Il tempo che viviamo

L’infamia è il tratto distintivo del tempo che viviamo. Rendersene conto non è difficile: basta sollevare gli occhi dallo smartphone e guardarsi attorno, gettando uno sguardo sulla realtà che ci circonda e in cui siamo immersi.

Restare indifferenti di fronte ai conflitti che divampano nel mondo, con tutto il loro carico di migliaia di morti e milioni di sfollati, credendo che la faccenda non ci riguardi, perché viviamo nella parte “non belligerante” del pianeta, per esempio, è segno d’infamia. Perché la guerra in corso investe ormai da molti anni l’intero pianeta, e la parte non colpita dalle bombe è quella in cui queste si fabbricano, gli eserciti si addestrano per andare a massacrare o insegnare a farlo ad altri eserciti, e negli aeroporti vicino a noi si addestrano i piloti dei bombardieri di quelle guerre…

Non vedere la sofferenza di quei milioni di profughi, costretti a vagare per il pianeta in cerca della propria sopravvivenza, disposti a rischiare la vita nell’attraversamento di deserti e mari, in balìa di chi specula su quella sofferenza è anch’esso segno di infamia.

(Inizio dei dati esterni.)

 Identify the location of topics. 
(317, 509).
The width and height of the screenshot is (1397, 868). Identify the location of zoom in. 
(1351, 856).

Perché le condizioni di questa sofferenza sono state create nell’Occidente che viviamo, e le barriere che gli Stati apparentemente lontani da noi hanno eretto – come Libia o Turchia – sono state finanziate dai governanti che noi abbiamo eletto.

Gioire quando la gente muore nei mari o nei deserti, o quando arriva in Europa ma viene espulsa per la mancanza dei giusti documenti – conseguenza della sua condizione di povertà –, così come quando viene rinchiusa nei lager italiani chiamati CPR, è anch’esso segno d’infamia, così come infami sono tutti i discorsi reazionari e xenofobi sulla bocca di molti di quegli italiani brava gente, riflesso del pensiero infame dei loro governanti e delle loro politiche di esclusione e di discriminazione verso stranieri, poveri, omosessuali, donne e “diversi” in genere.

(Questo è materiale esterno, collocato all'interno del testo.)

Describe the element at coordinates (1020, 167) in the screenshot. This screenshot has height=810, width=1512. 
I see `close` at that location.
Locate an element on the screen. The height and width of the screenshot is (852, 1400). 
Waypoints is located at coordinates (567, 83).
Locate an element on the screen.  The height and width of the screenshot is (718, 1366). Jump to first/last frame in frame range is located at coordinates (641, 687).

Ecco allora che non meraviglia che un infame come il defunto monsignor Ruppi, arcivescovo di Lecce per due decenni e gestore, per mano del suo degno scagnozzo don Cesare Lodeserto, di uno dei più infami lager per stranieri poveri d’Italia, il CPT “Regina Pacis”, venga seppellito nel Duomo di Lecce, così come aveva chiesto prima della sua tardiva morte nel 2011, e le sue spoglie siano state traslate proprio in questi giorni nella cattedrale leccese.

Lo svolgersi della Storia in senso sempre più orwelliano vorrebbe cancellare le nefandezze, le violenze, gli abusi e le botte che nel “Regina Pacis” sono stati perpetrati per anni, e trasformare un infame in un santo. Noi, per quanto ci riguarda, non siamo disposti a dimenticare.

Ma in fondo la sua sepoltura nel Duomo leccese non può neanche infastidirci. Anzi.

Sarà più agevole, per noi, sputare sulla sua tomba.